Nice pen. love the grain in the wood.


----------



## West River WoodWorks (Aug 16, 2012)

Looks great to me, nice job!
Tom


----------



## DKMD (Aug 16, 2012)

I love it! Great job!


----------



## NYWoodturner (Aug 16, 2012)

Nice pen Vern ! Great Job!
Scott


----------



## EricJS (Aug 16, 2012)

VERY nice! It has perfect curvature for that style of pen (in my opinion). Beautiful wood too. Turning between centers is very refreshing after using a mandrel. Now go turn another one like it!


----------



## justturnin (Aug 17, 2012)

Vern,
I think you did a great job. It is hard to tell from a pic, because angles can play tricks on you in pics, but it seems to be slightly out of round at the nib end. If that is the case and you are using a mandrel I would offer a couple of suggestions to help with that. First, if you don't have one check out the mandrel saver from PSI. It really makes a difference because you are no longer putting pressure on the mandrel which can cause it to flex but instead you are putting even pressure on the blank. Next, I would recommend turning one piece at a time. By this I mean only one piece on the mandrel at a time. Doing this in conjunction with the mandrel save will greatly shorten the the length of exposed mandrel reducing any flex from heavy handed cuts. Next, and it seems by your fit that you already have these but if not get some calipers, digital are easier to use for this. I have a dry erase board next to my lathe that I write the actual measurements off all the parts of the pen kit. Then as I turn I measure each part until I have sanded down to about -0.10mm. I then build back with CA to +0.10mm over the finished size. I only use thin CA as it goes on smoother and do not count the coats, I only got by measurements. I will wet sand with 600 down to about +0.08mm and run through the MM which will leave you so close you cant feel the transition. If you go to far rough up the blank and allow to dry at least overnight and apply a little more CA to build back and I would start at the MM to clean it up. It takes me at least 3 days to finish a pen.
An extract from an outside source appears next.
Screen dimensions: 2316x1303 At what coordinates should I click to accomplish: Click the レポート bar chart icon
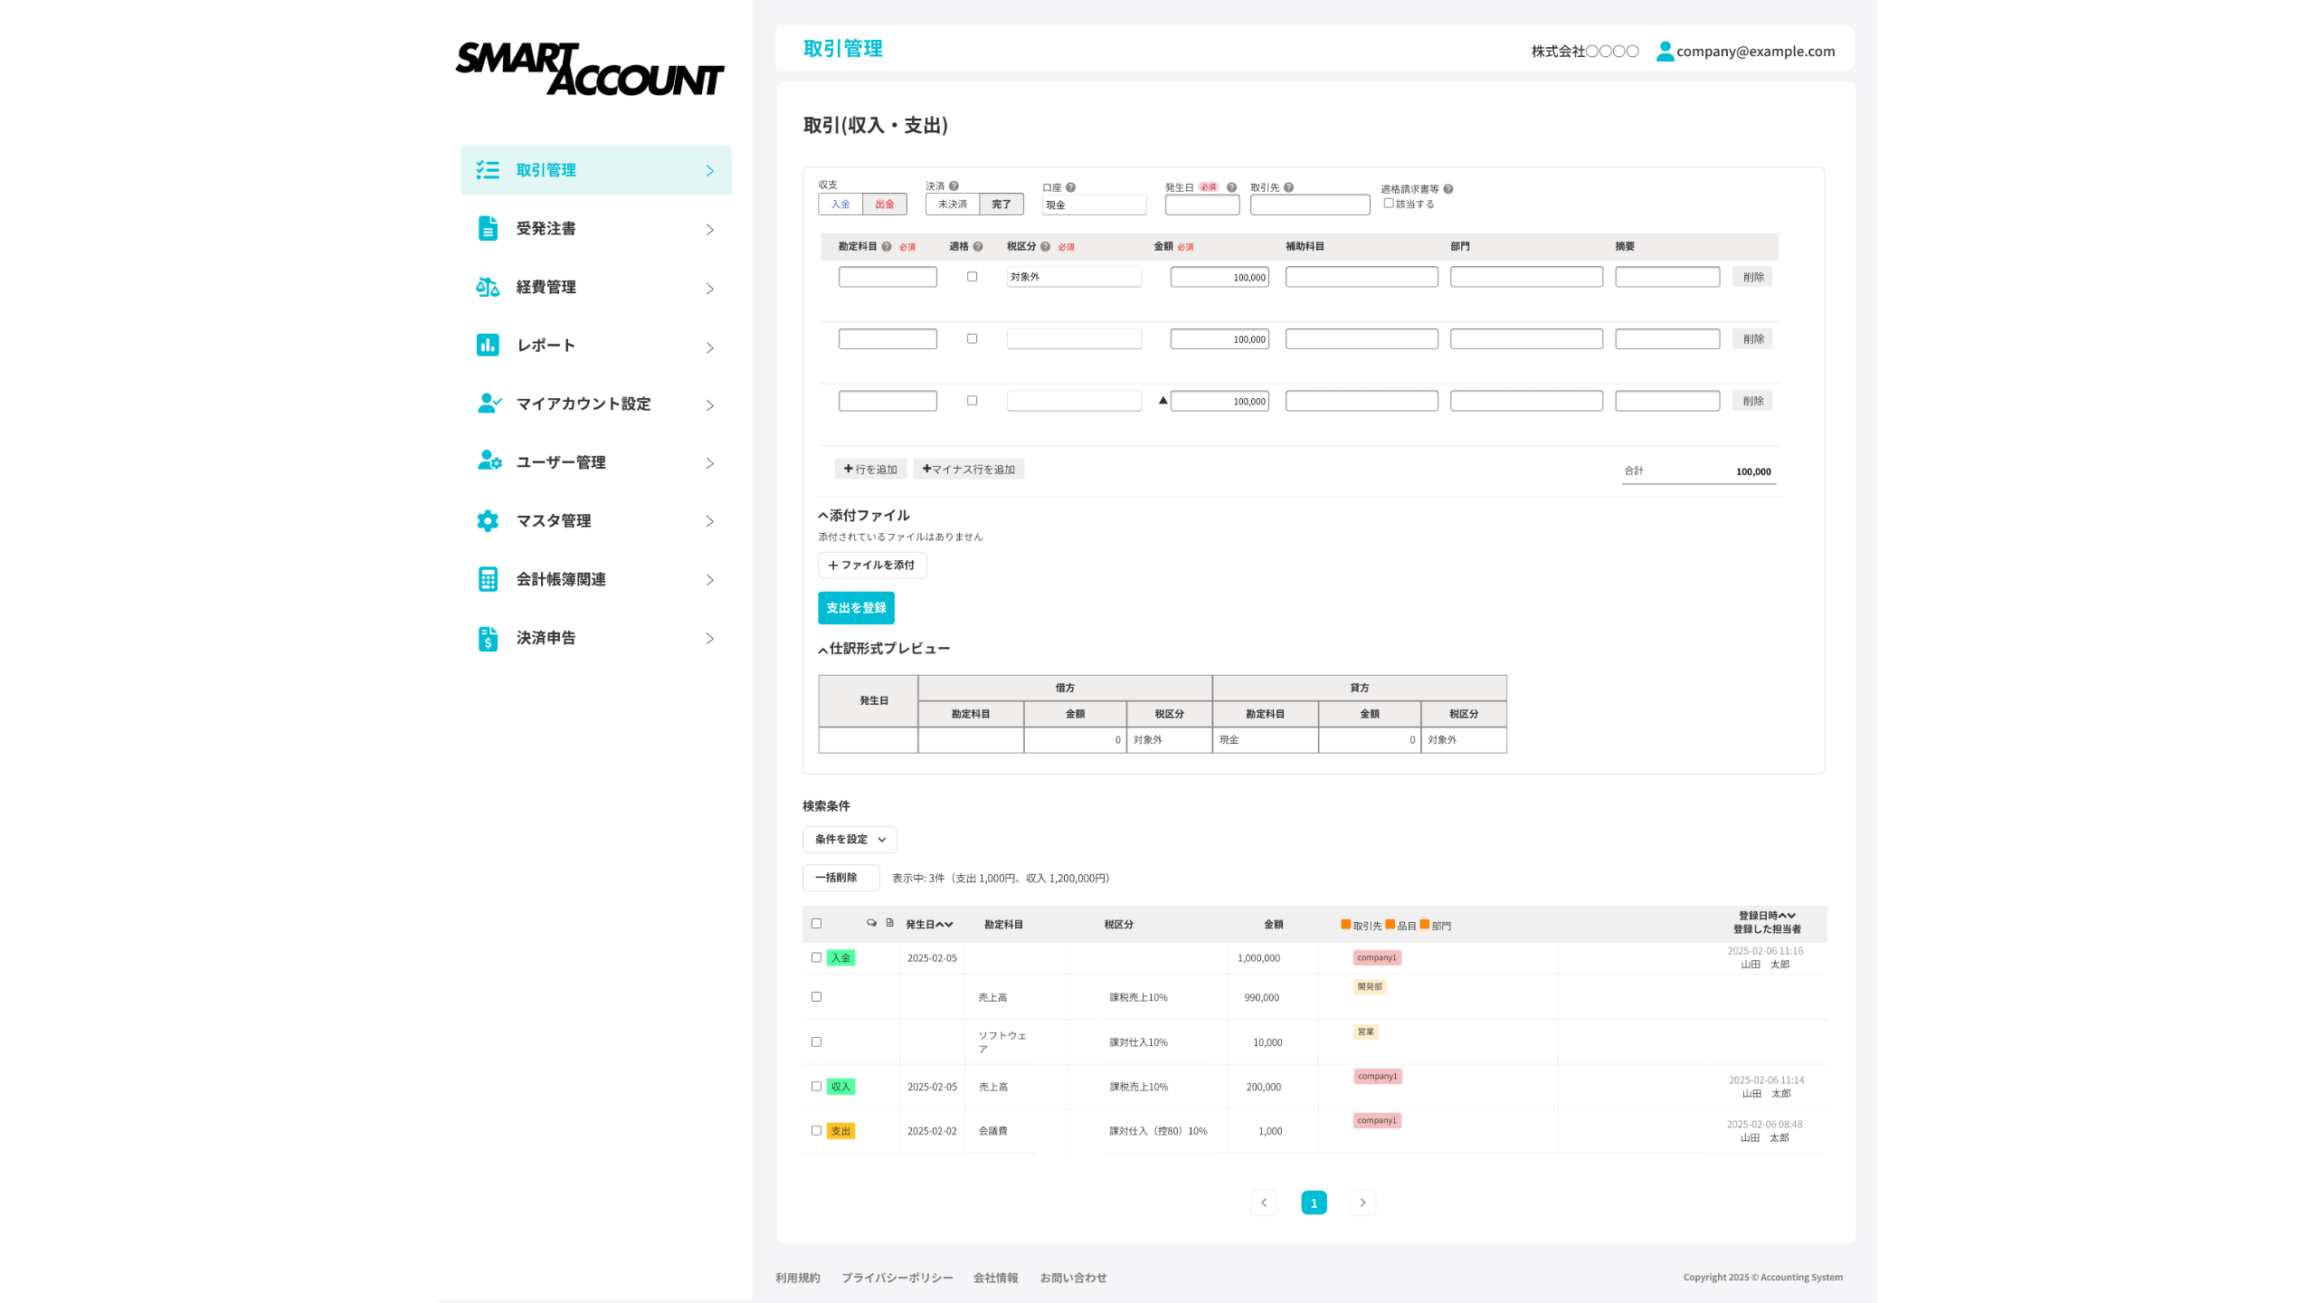(x=488, y=345)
Day 1: Drill and Glue (I use epoxy)
Day 2: Turn, Sand and apply CA finish. Allow CA to cure no less than overnight.
Day 3: Polish. If you see low spots or ridges and the finish is not perfect I will rough it up and clean the blank.
Day 4(if needed): Blank is dry apply more CA
Day 5: Repeat Day 3.

The reason I allow my CA to cure for 24 hours is because if you have low spots that have collected more CA the CA will need more time to cure and will shrink as it cures. You may be able to polish to a glass finish in one day but you may go back to the pen a few days later and notice "pits" in the finish. That, IMHO, is where the CA was thicker and finished curing and shrank some. Also, it is believe that CA will off gas for at least 24 hours and if you place the pen in a box it can cloud the kits finish on the pen and ruin it.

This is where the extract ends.